▶ _STATED EXERCISE_:
Output all of the data below verbatim, leaving out the pictures.

[Stored dataset items]

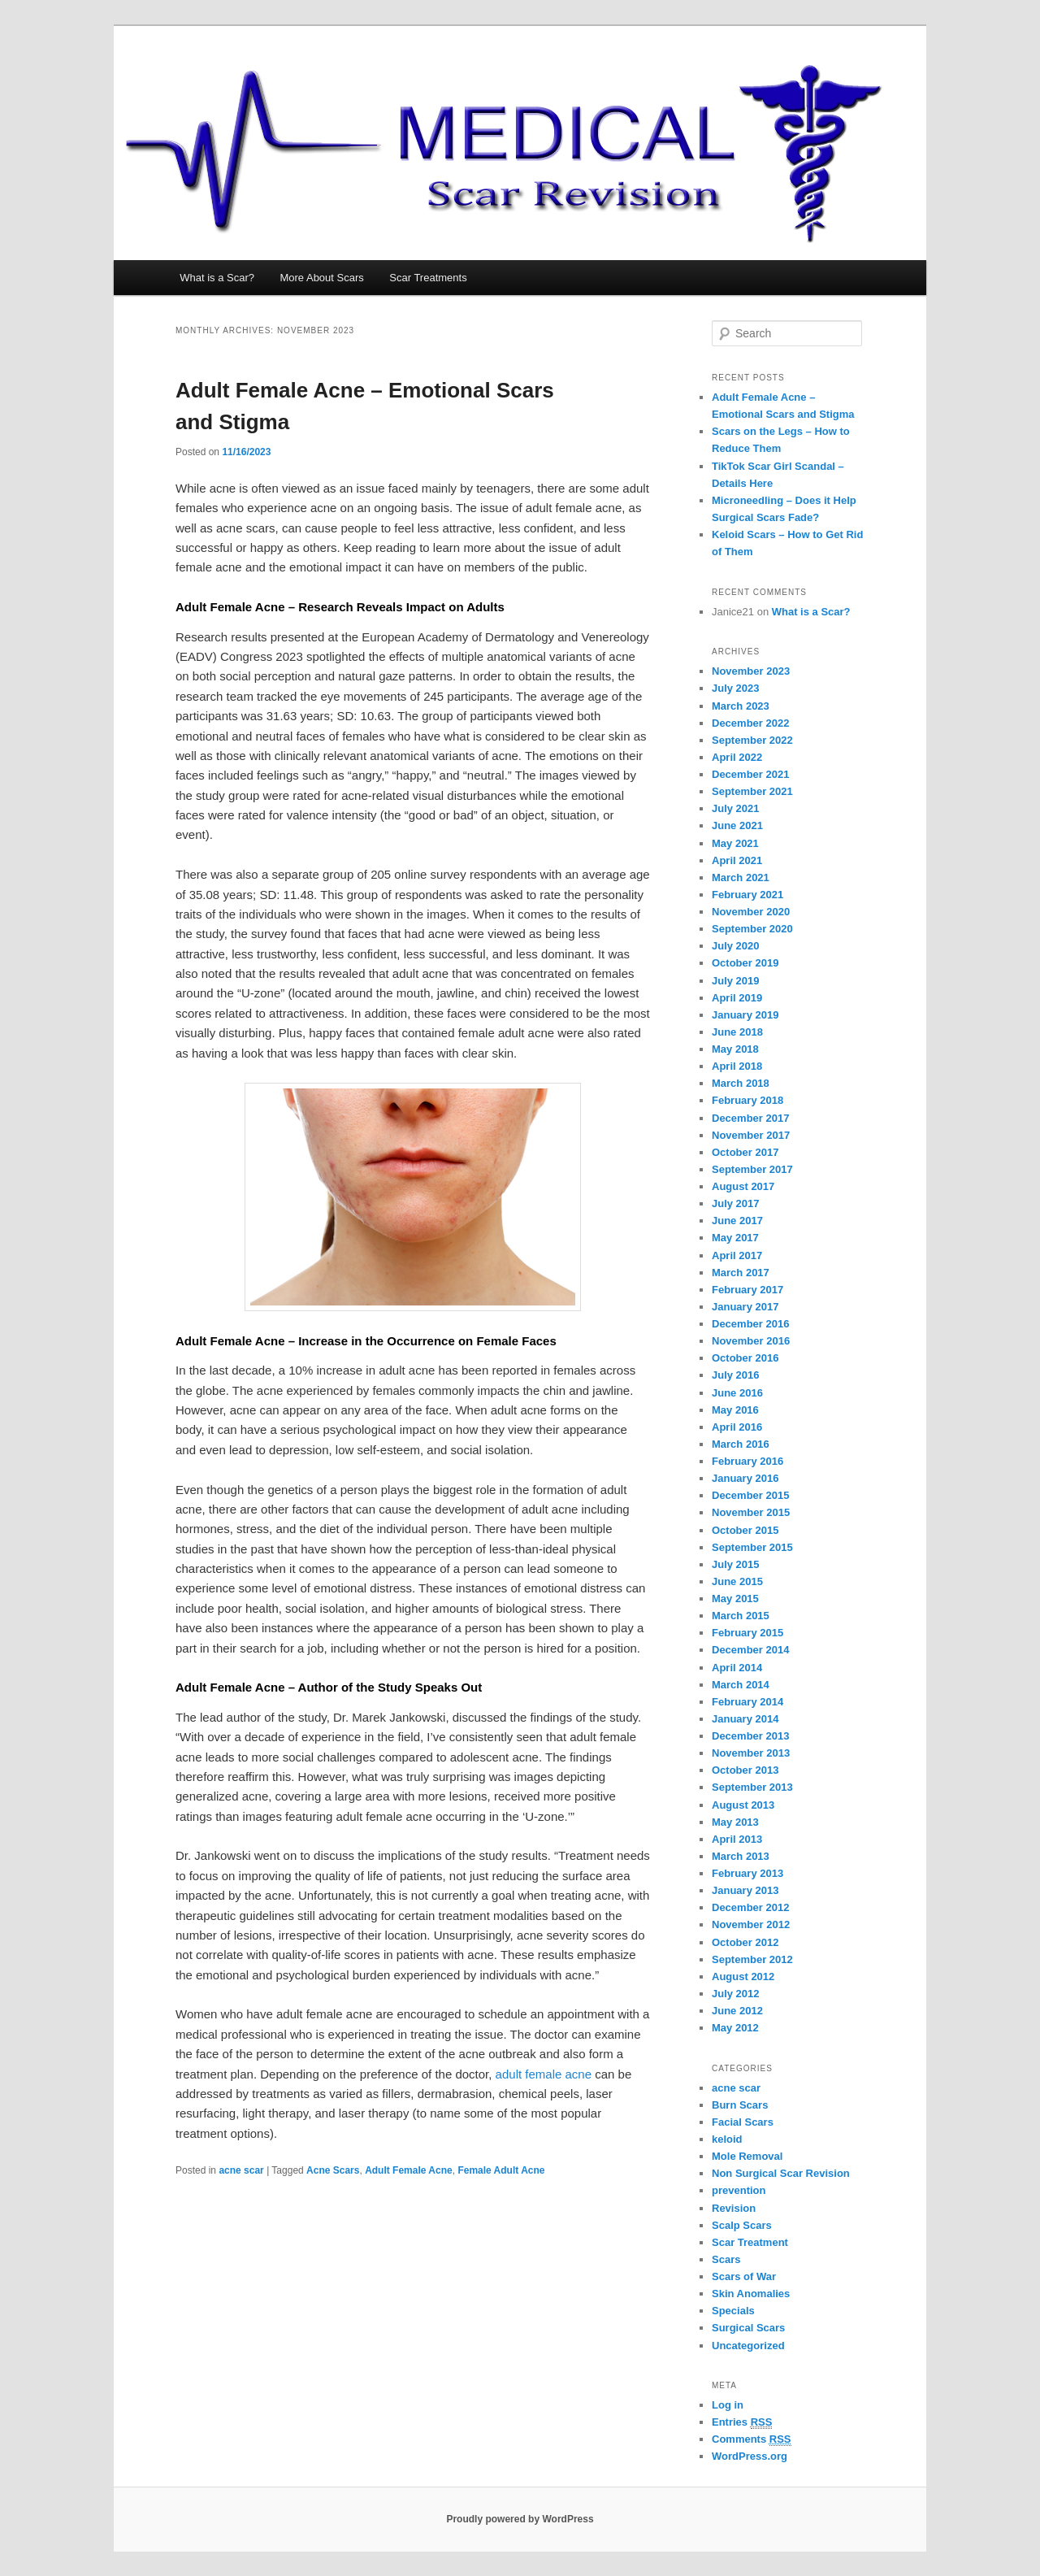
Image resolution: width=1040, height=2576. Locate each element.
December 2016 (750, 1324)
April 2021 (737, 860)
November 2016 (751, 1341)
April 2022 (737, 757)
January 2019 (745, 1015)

▶ _CORRECT OUTPUT_:
Image resolution: width=1040, height=2576. Locate each element.
December 2016 (750, 1324)
April 2021 (737, 860)
November 2016 (751, 1341)
April 2022 (737, 757)
January 2019 (745, 1015)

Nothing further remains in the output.